**DATA FOR THIS TASK**
::::::

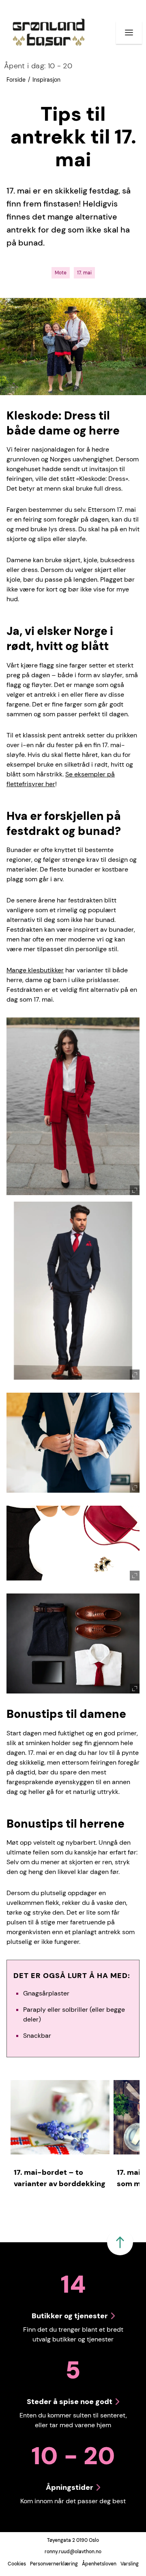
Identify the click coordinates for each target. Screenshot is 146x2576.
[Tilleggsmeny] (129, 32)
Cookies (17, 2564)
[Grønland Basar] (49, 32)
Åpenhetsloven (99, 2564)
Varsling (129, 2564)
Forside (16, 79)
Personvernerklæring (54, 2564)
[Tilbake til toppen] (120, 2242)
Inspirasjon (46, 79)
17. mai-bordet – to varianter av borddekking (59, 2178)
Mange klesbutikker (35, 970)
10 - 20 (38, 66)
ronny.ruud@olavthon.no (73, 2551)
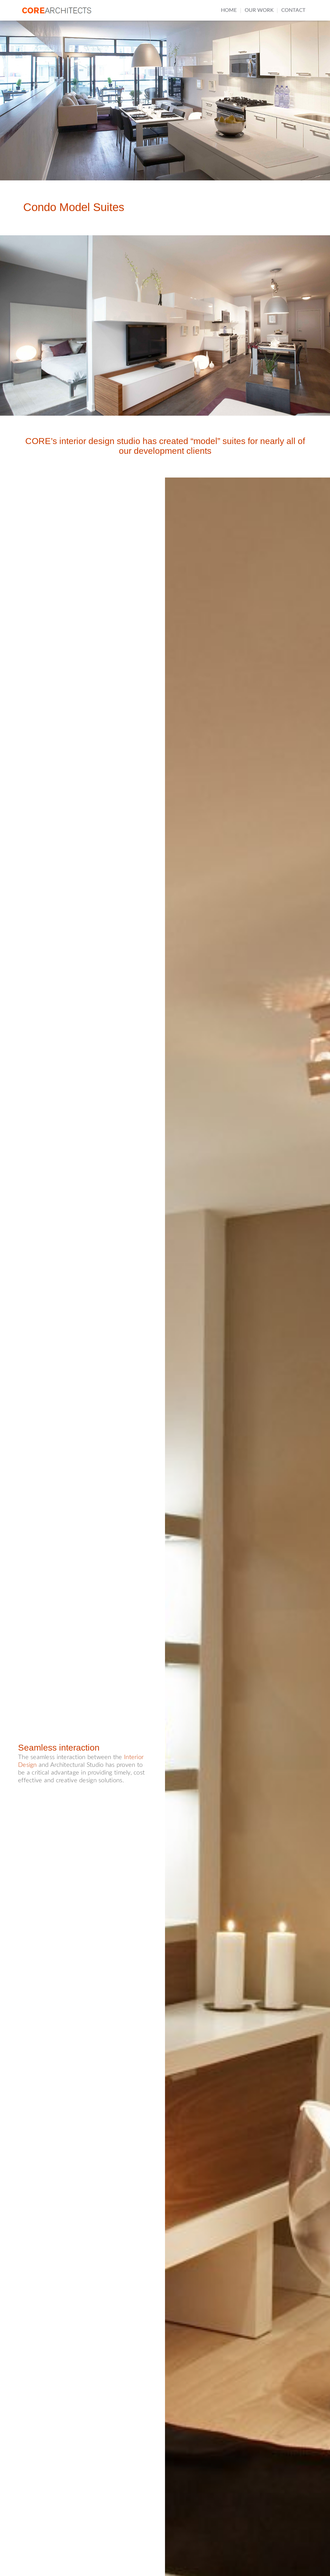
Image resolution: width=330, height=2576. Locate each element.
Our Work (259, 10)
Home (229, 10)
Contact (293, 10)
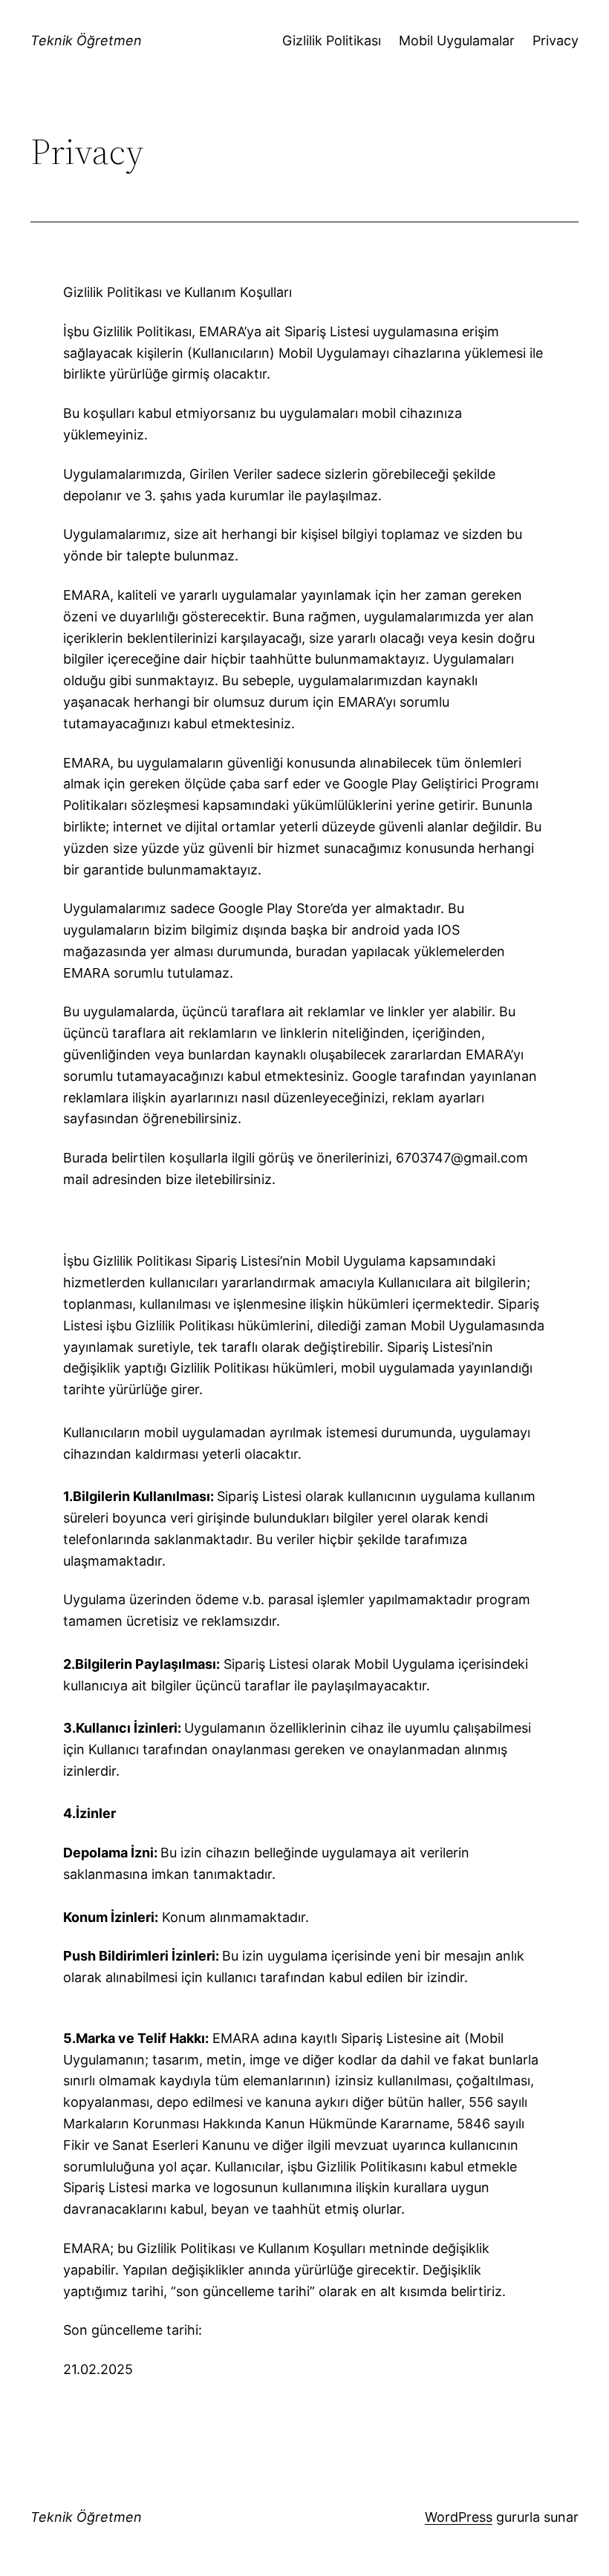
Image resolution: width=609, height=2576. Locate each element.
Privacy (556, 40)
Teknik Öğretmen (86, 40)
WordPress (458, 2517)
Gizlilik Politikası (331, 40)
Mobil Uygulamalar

::::::

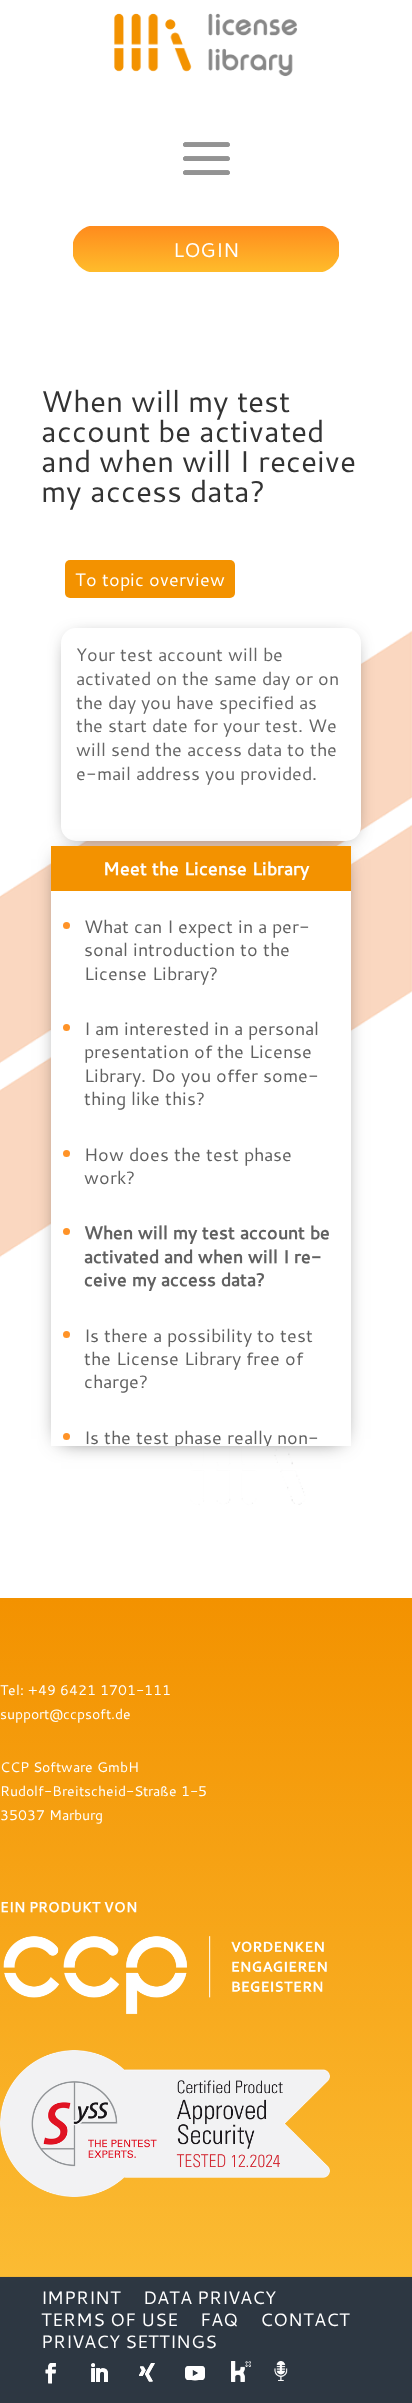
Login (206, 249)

::::::

**EXERCISE AIM**
Nothing but the lines from the one containing "Our Work (259, 10)" through the one containing "Mobil Uygulamalar" should appear, copied exactly from the material above and without pictures.

**RESPONSE TO THE TASK**
Our Work (259, 10)
Home (229, 10)
Contact (293, 10)
Image resolution: width=609, height=2576. Locate each element.
Privacy (556, 40)
Teknik Öğretmen (86, 40)
WordPress (458, 2517)
Gizlilik Politikası (331, 40)
Mobil Uygulamalar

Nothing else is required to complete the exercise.